WHAT TO PRODUCE -
Copy the items between the lines holding "Task: Click the orange square around number 4" and "Action: (162, 296)", inclusive, with their requests, and add 12 to every number in the coordinates given as answers.

RECORDS PROVIDED -

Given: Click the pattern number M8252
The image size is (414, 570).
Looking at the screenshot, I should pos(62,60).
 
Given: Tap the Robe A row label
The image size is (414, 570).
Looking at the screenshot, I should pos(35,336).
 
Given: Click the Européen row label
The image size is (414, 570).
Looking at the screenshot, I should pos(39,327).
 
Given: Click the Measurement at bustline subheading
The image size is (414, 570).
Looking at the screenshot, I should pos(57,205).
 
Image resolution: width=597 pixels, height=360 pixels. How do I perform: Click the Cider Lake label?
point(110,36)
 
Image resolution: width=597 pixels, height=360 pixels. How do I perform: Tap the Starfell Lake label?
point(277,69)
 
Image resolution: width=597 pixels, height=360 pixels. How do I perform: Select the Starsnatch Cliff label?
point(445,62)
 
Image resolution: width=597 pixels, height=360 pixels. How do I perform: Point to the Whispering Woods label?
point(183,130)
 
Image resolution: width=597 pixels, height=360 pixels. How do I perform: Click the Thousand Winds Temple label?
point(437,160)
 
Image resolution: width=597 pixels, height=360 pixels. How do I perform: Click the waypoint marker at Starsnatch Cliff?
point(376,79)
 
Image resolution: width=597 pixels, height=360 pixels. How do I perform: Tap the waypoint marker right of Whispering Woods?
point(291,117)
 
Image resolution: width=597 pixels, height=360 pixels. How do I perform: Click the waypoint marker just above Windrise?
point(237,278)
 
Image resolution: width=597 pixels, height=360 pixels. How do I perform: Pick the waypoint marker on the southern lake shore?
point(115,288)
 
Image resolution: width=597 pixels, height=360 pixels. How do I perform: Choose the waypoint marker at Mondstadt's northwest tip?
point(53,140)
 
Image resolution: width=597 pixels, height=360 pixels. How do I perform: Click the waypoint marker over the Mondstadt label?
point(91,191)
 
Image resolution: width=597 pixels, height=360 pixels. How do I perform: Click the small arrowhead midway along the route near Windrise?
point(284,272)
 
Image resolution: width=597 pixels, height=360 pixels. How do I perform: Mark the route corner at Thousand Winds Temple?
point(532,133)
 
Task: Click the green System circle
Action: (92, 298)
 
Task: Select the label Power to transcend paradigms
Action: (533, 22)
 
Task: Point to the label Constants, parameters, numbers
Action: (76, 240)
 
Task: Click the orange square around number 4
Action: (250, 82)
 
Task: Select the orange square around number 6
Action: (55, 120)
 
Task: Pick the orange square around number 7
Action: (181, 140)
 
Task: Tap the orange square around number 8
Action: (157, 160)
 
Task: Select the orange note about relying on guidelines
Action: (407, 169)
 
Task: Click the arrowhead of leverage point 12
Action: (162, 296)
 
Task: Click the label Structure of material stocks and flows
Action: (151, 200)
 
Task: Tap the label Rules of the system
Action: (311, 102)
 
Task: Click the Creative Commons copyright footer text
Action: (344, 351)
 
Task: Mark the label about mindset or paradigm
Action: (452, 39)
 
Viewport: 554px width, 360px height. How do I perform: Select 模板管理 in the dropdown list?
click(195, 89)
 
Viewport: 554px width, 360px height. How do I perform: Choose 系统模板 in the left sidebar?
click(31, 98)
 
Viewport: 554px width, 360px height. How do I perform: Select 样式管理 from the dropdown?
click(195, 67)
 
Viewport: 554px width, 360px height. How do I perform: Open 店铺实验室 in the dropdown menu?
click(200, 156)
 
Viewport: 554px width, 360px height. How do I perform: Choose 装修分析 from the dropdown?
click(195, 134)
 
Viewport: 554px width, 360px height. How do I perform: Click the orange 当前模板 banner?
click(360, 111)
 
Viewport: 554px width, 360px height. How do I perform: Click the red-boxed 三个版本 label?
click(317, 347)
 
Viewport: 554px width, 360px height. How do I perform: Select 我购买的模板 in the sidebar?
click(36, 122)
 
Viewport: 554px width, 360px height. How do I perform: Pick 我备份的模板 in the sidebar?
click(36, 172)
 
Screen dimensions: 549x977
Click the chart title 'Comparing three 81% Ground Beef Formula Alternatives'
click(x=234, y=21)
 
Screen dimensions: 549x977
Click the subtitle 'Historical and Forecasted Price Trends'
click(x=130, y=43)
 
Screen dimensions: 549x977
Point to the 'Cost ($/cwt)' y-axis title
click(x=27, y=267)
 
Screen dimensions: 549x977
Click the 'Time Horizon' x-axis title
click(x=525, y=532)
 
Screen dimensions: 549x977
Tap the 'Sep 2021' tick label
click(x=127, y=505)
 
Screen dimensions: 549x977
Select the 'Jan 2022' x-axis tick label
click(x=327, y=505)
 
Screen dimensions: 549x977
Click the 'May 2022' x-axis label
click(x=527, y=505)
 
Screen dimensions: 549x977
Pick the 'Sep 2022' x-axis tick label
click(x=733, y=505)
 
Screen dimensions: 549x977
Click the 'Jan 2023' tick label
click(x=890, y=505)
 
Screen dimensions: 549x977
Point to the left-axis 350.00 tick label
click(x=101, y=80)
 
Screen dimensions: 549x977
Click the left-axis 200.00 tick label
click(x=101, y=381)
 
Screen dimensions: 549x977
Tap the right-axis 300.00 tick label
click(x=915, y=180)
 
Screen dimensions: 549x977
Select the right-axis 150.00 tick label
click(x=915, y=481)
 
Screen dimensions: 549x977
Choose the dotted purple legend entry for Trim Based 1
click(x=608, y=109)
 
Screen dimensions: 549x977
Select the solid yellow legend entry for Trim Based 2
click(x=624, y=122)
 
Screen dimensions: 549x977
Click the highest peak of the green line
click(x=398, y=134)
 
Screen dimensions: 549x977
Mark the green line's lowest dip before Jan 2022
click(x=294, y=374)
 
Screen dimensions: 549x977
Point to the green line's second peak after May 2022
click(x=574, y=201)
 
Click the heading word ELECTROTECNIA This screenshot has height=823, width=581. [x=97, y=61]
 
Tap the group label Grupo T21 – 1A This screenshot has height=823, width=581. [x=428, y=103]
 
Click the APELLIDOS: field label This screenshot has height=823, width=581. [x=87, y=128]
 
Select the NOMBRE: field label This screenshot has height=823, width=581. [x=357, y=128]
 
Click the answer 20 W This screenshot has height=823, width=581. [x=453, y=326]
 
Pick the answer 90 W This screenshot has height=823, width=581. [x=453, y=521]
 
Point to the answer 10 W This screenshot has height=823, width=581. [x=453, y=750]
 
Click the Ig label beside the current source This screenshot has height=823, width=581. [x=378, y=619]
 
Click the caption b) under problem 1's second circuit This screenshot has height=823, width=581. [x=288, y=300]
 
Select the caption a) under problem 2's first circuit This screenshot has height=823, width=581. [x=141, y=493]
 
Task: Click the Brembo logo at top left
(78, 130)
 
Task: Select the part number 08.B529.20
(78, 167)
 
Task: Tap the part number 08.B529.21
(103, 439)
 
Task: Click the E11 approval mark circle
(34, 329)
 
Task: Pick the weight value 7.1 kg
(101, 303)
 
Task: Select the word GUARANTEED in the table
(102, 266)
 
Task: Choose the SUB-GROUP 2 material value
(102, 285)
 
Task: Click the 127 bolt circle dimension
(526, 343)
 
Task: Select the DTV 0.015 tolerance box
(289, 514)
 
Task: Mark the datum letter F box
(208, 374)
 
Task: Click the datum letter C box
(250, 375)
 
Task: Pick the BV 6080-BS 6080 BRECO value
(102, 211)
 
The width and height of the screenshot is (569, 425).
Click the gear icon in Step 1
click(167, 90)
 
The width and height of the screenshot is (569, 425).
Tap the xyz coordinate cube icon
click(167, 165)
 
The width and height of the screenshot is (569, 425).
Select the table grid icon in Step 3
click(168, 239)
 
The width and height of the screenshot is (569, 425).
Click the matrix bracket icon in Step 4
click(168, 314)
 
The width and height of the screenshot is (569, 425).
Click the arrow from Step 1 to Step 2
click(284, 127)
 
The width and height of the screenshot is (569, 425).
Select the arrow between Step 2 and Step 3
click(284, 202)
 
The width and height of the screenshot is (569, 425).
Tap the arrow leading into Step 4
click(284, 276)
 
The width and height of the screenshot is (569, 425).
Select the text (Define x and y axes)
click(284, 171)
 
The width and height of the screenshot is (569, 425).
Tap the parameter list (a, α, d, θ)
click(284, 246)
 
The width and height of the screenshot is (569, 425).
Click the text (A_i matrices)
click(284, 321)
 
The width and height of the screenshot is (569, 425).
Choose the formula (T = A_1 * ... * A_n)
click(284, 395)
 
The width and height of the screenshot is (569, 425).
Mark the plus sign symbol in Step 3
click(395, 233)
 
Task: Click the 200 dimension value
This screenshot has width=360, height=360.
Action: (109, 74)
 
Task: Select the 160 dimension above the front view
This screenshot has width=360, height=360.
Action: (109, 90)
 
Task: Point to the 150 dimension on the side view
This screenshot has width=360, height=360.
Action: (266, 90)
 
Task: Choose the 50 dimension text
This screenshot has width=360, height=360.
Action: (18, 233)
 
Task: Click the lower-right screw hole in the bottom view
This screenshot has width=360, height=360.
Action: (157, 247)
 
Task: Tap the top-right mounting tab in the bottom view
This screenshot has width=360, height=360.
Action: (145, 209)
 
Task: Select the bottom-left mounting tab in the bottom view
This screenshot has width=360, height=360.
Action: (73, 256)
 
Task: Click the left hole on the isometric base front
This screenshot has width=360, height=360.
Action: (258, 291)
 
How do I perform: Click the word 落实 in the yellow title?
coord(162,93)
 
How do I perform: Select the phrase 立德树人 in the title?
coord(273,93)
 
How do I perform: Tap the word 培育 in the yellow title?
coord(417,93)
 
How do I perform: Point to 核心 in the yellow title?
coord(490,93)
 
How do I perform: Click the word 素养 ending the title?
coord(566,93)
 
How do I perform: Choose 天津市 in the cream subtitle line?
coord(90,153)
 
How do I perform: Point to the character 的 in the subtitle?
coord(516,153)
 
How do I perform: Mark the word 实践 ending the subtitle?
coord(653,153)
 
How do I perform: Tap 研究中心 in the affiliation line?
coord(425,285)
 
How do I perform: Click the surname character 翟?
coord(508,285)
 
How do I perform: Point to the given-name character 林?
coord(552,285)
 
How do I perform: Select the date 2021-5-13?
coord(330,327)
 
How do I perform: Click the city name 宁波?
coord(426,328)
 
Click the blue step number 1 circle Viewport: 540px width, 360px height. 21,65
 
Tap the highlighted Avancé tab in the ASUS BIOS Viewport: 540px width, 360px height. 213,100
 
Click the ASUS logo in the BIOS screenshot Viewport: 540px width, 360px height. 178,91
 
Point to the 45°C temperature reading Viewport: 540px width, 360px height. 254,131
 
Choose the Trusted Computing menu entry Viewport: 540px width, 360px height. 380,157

ANSWER BELOW -
Task: Click the orange square around number 4
Action: (262, 94)
 
Task: Select the orange square around number 6
Action: (67, 132)
 
Task: Pick the orange square around number 7
Action: (193, 152)
 
Task: Tap the orange square around number 8
Action: (169, 172)
 
Task: Select the orange note about relying on guidelines
Action: (419, 181)
 
Task: Click the arrowhead of leverage point 12
Action: (174, 308)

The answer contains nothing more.